Distinguishing Greek and Greek

Michael Everson everson at evertype.com
Wed Mar 9 01:39:31 CET 2005

At 16:25 -0800 2005-03-08, Mark Davis wrote:
>That is a possibility, but it is sub-optimal. It is thus again because (a)
>country differences are generally far less important than script (including
>major orthographic variants like monotonic vs polytonic), and (b) when
>language tags are matched, they are treated as most-significant-field first.

The difference between monotonic and polytonic is 
not a distinction of script. Every single one of 
the letters used is Greek, and has EXACTLY the 
same shape and identity whether in monotonic or 
polytonic orthography. (That is not the case with 
Fraktur and Gaelic, which are clearly script 

>This is very similar in that respect to Hans vs Hant, which is a choice of
>which different subset of Han characters encoding in Unicode that are used
>to represent Chinese, and the same reasoning applies.

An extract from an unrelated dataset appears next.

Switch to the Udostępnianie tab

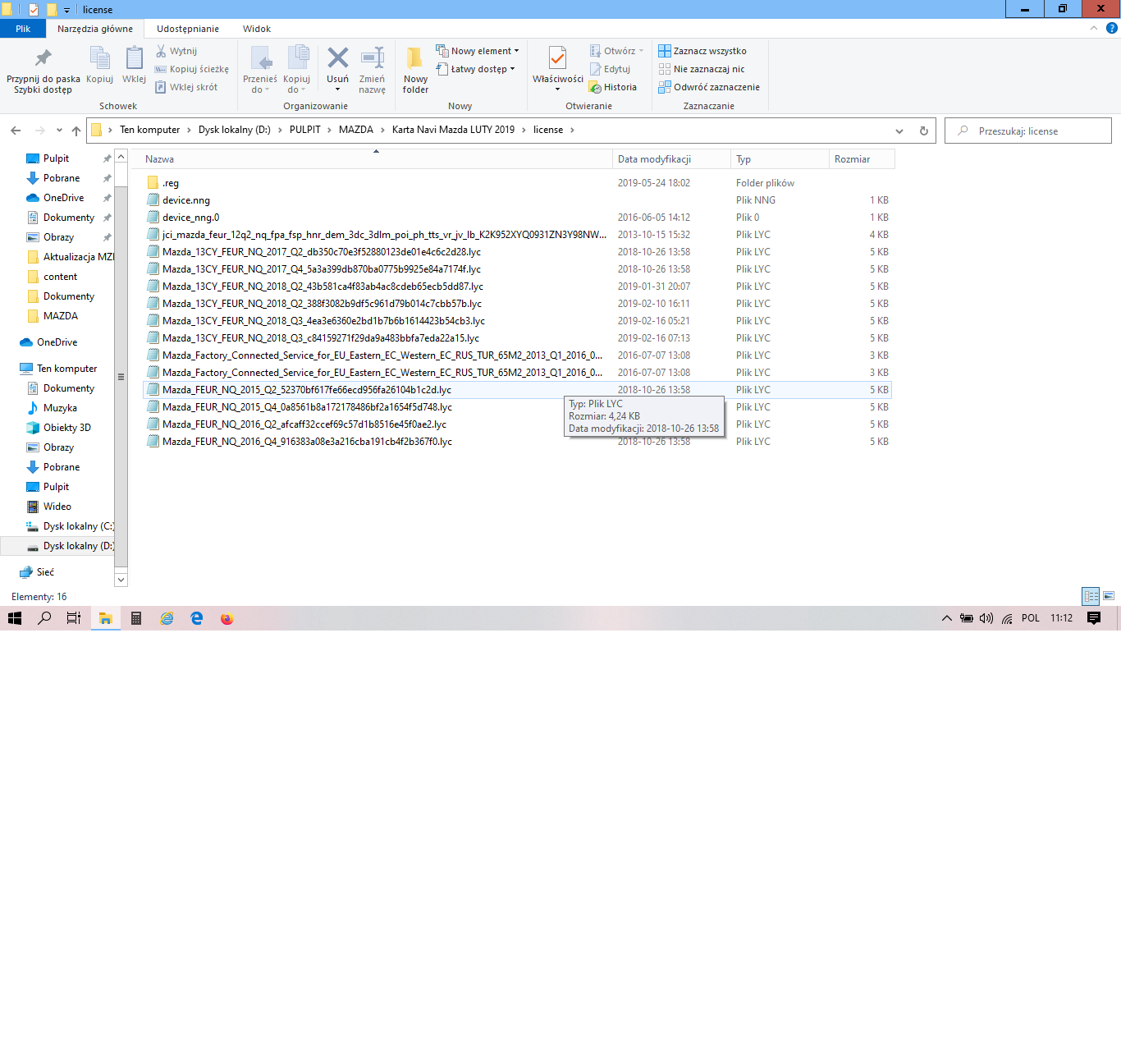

Not at all. Hans and Hant differ because entirely 
different ideographs are used, which is clearly a 
significant script variation.

In polytonic orthography, a range of Greek 
diacritics are used. In monotonic orthography, 
all but two of these diacritics are not used. 
This is a distinction in SPELLING, not in SCRIPT. 
It is the same as when you find older Norwegian 
texts with ä and ö instead of æ and ø.

I don't believe that *Grkp and *Grkm are valid 
script variants according to the definitions and 
descriptions of ISO 15924. Monotonic and 
Polytonic orthography, however, are distinct, and 
are just as much orthographies deserving of RFC 
3066 tags as de-1901 and de-1996 were.